O que fazer ▸
Imprima as linhas a seguir sem alterar nada e deixe as imagens fora da resposta.
___ Trechos dos registros
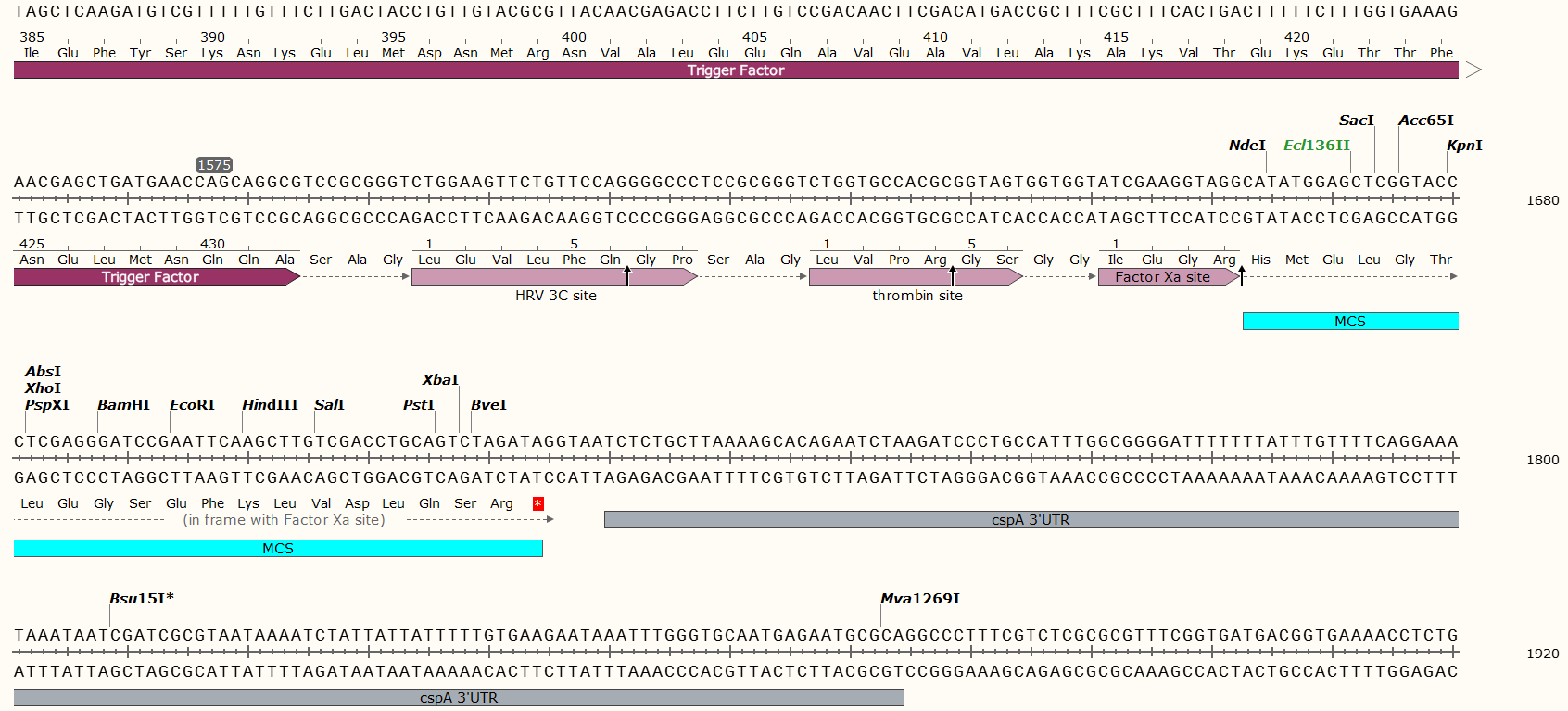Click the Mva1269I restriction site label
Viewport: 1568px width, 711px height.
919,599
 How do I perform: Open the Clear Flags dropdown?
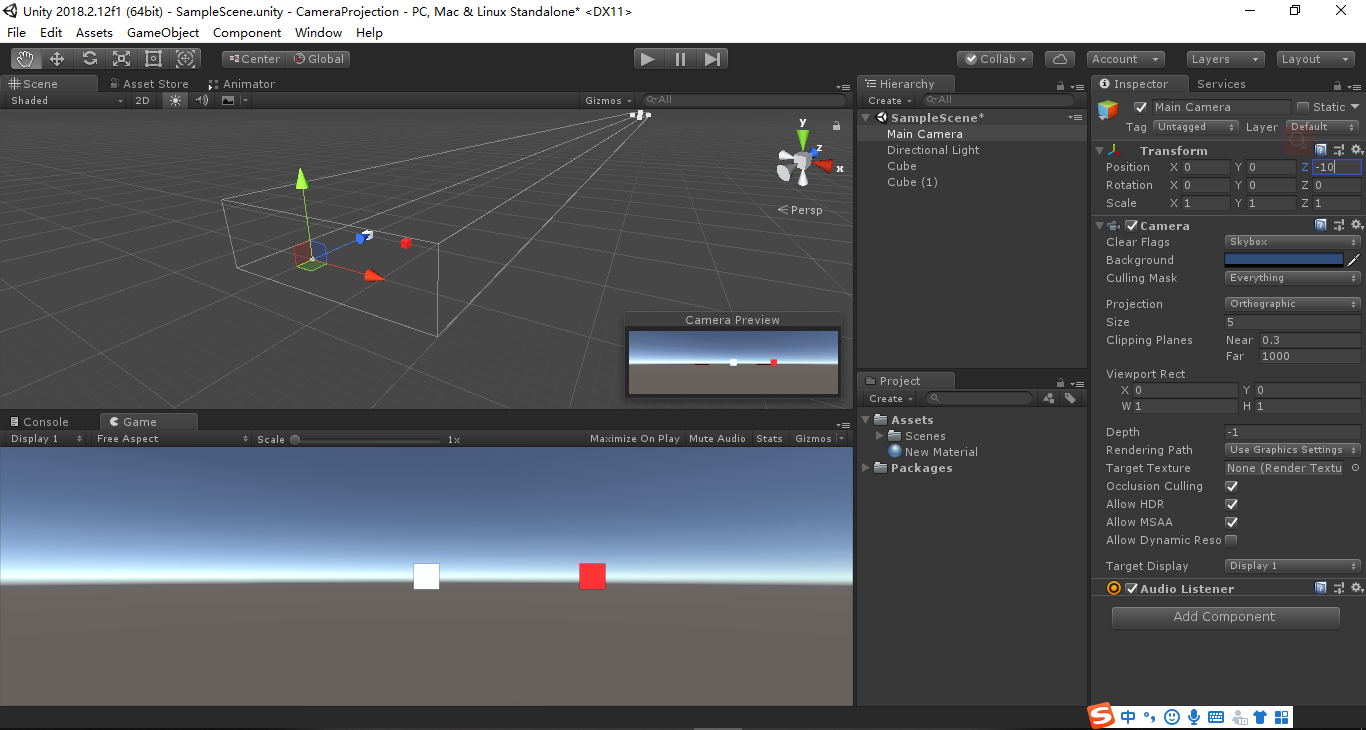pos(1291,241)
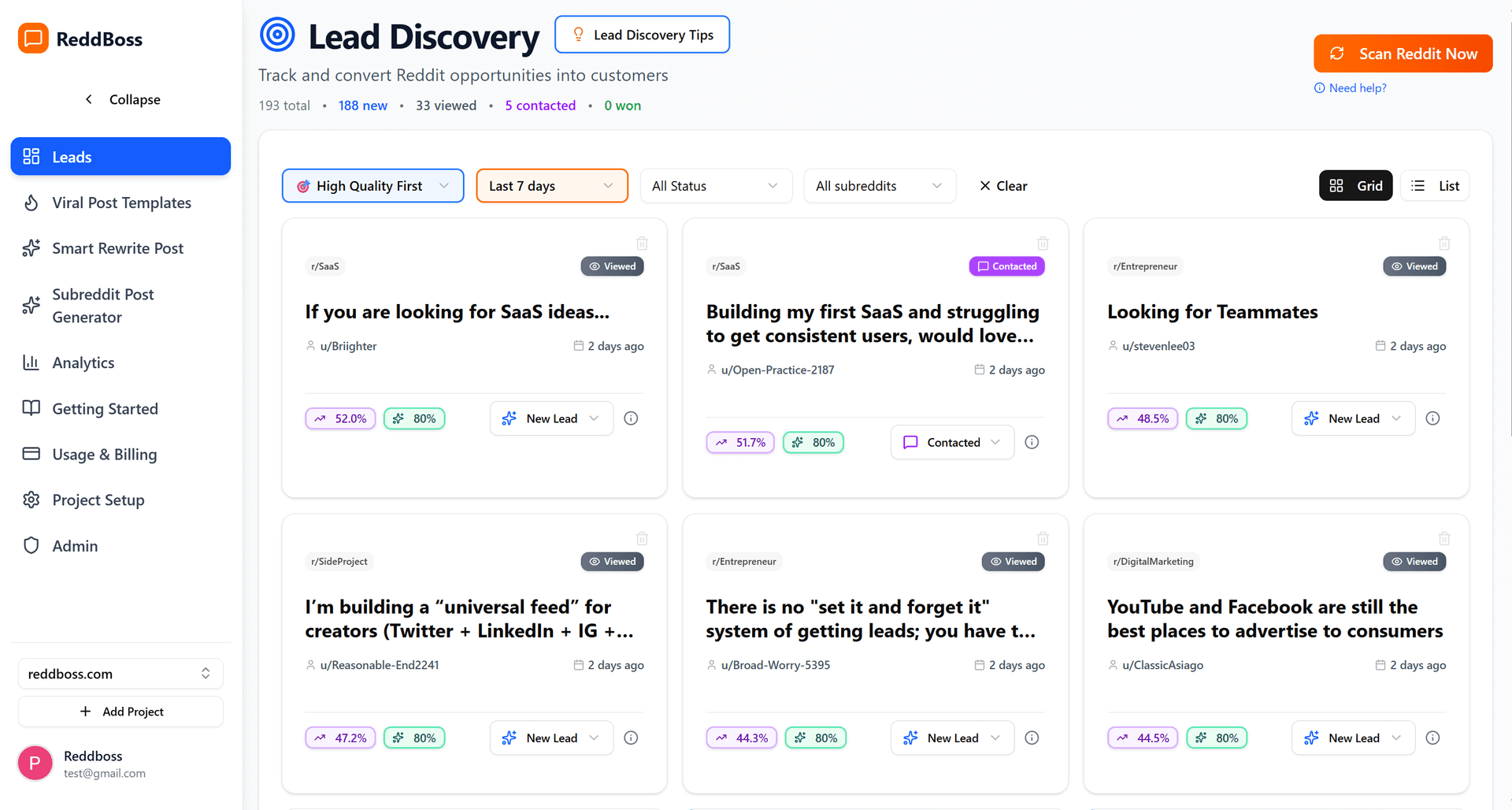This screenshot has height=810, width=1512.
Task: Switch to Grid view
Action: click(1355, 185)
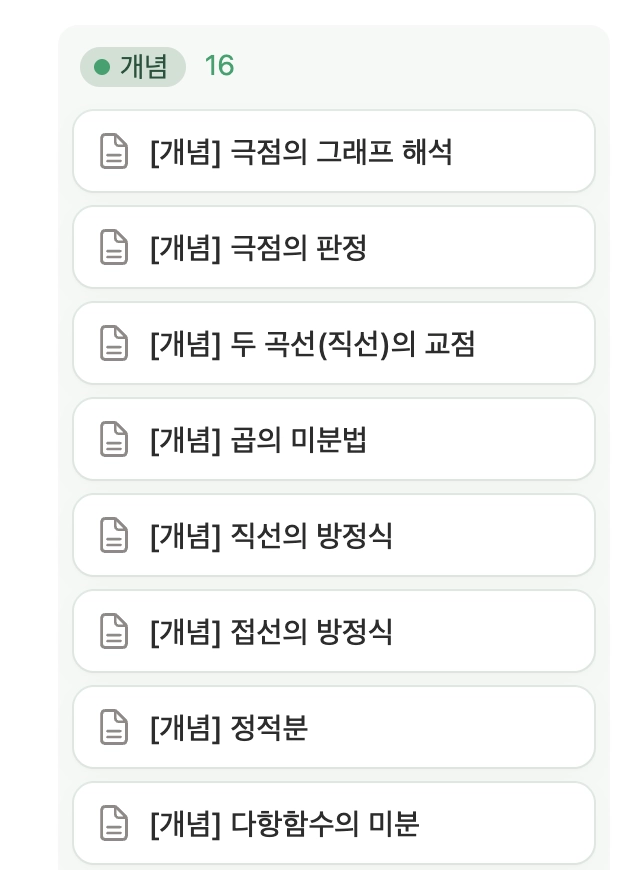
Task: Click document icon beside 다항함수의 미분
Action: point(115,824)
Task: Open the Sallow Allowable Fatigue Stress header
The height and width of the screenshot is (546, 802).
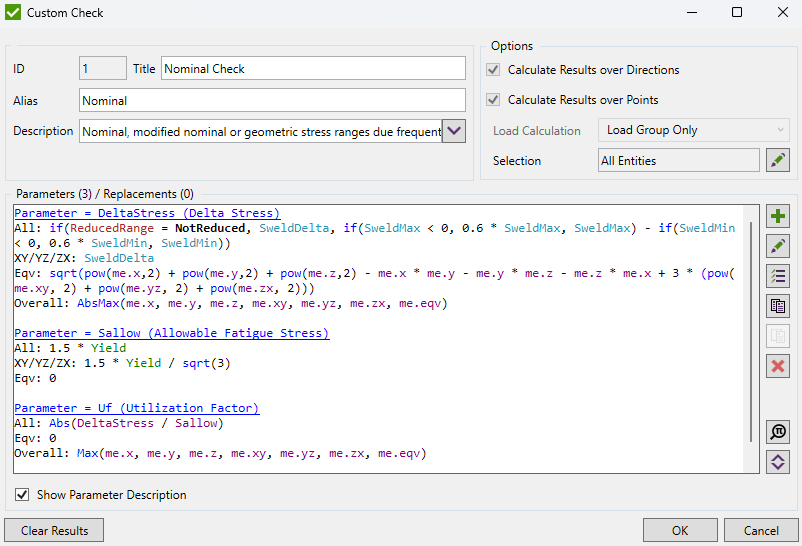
______
A solução ▸
Click the Mva1269I restriction site label
Viewport: 1568px width, 711px height.
919,599
 How do I perform: Open the Clear Flags dropdown?
pos(1291,241)
This screenshot has height=810, width=1512.
Task: Switch to Grid view
Action: click(1355, 185)
Task: Click document icon beside 다항함수의 미분
Action: point(115,824)
Task: Open the Sallow Allowable Fatigue Stress header
The height and width of the screenshot is (546, 802).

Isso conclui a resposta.